• [Task to complete] Below is a listing. Return the lines from the one that contains "Focus the Búsqueda rápida search field" to the one that contains "This screenshot has width=583, height=392.", both ends included, verbatim and with no pictures.

• [Dataset records]
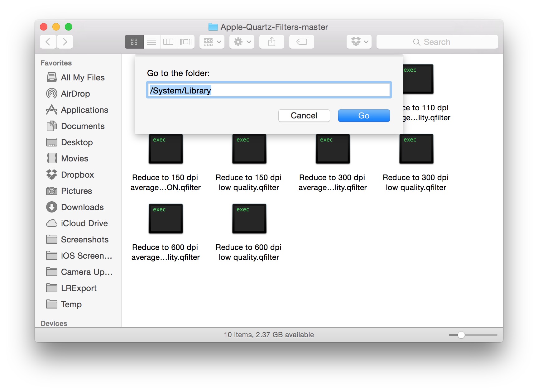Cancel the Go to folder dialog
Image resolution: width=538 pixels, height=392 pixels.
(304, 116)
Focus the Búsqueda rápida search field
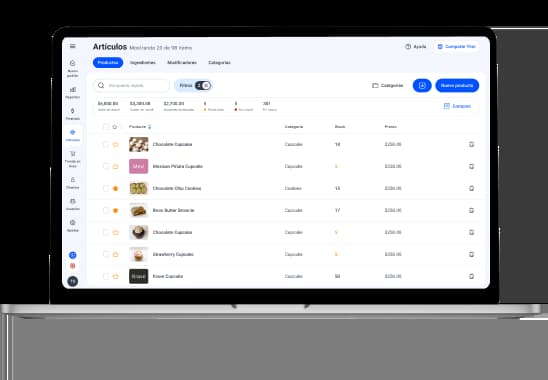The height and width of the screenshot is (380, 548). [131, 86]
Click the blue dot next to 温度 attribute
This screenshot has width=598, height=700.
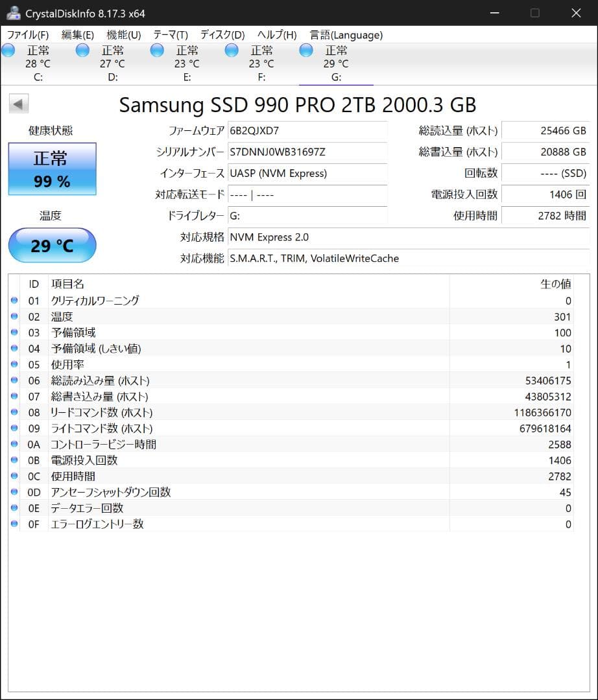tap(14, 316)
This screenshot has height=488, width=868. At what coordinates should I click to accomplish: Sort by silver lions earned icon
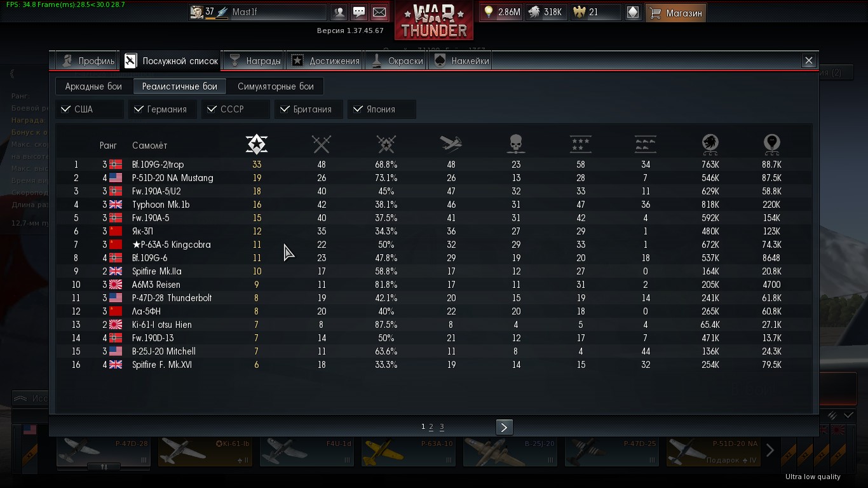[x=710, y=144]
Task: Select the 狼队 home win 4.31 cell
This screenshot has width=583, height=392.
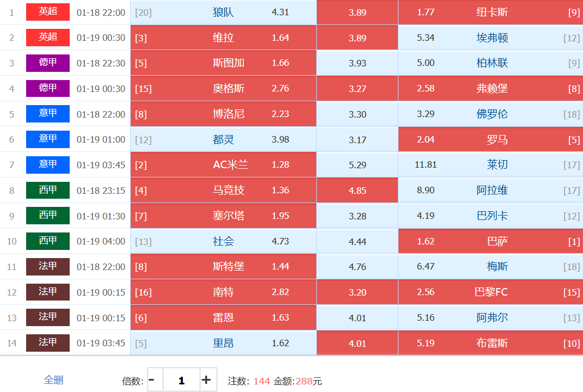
==
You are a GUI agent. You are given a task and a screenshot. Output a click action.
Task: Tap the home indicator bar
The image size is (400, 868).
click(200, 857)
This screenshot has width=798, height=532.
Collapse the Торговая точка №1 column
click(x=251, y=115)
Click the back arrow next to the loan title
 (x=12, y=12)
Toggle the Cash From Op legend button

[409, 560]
==
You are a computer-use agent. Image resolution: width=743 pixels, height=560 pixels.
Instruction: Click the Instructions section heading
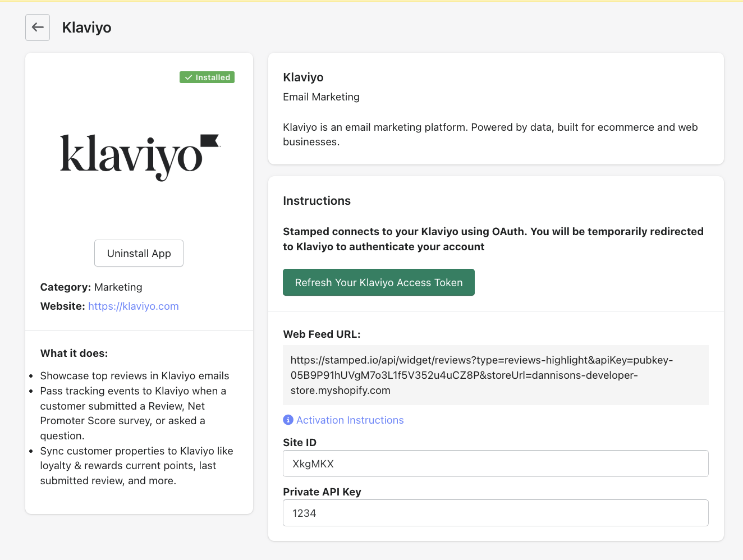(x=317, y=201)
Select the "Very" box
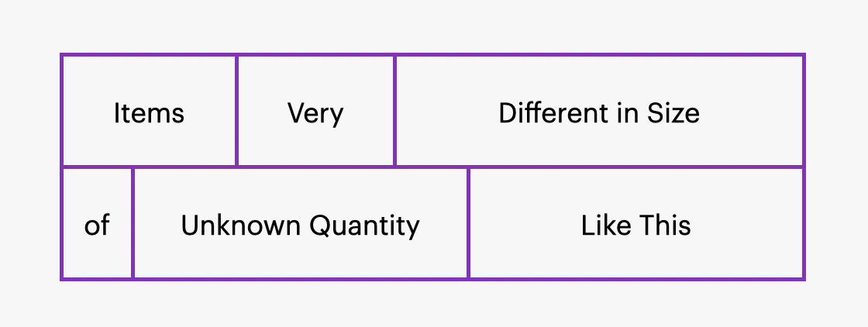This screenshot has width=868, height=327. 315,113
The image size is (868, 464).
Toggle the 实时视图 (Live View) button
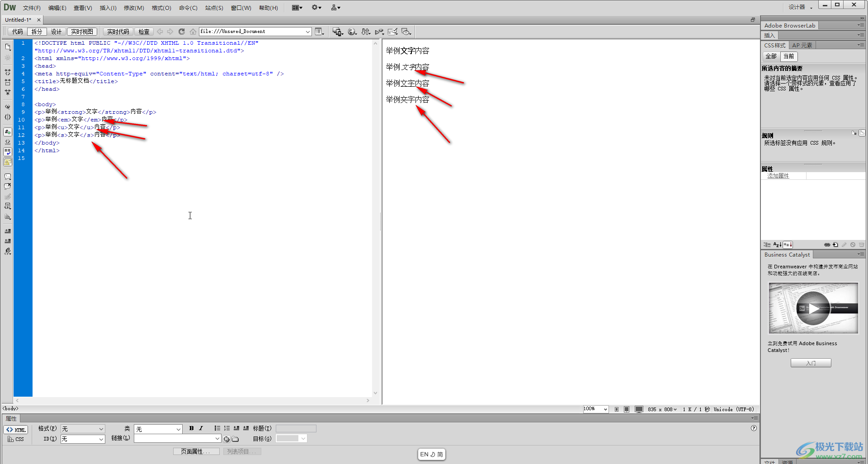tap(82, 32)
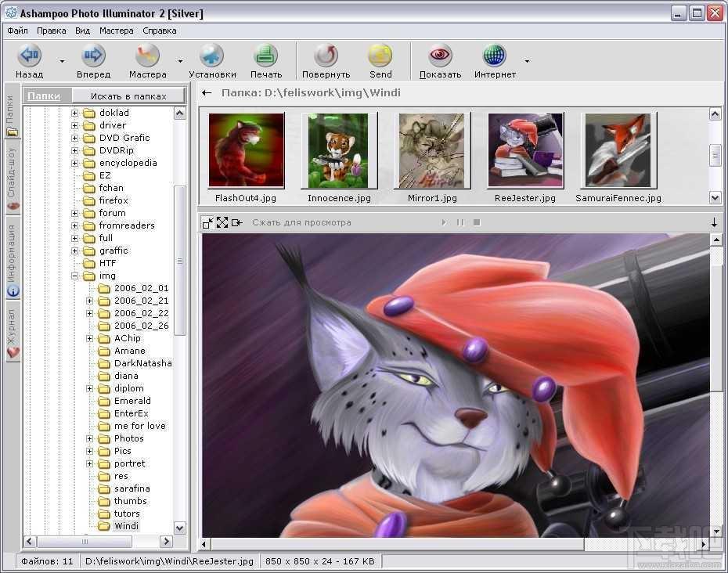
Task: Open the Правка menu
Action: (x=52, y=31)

• [Result of this exercise]
Focus the Búsqueda rápida search field
The height and width of the screenshot is (380, 548). [131, 86]
Click the blue dot next to 温度 attribute
This screenshot has width=598, height=700.
tap(14, 316)
This screenshot has height=488, width=868. At what coordinates should I click to accomplish: Sort by silver lions earned icon
[x=710, y=144]
Task: Select the 狼队 home win 4.31 cell
This screenshot has width=583, height=392.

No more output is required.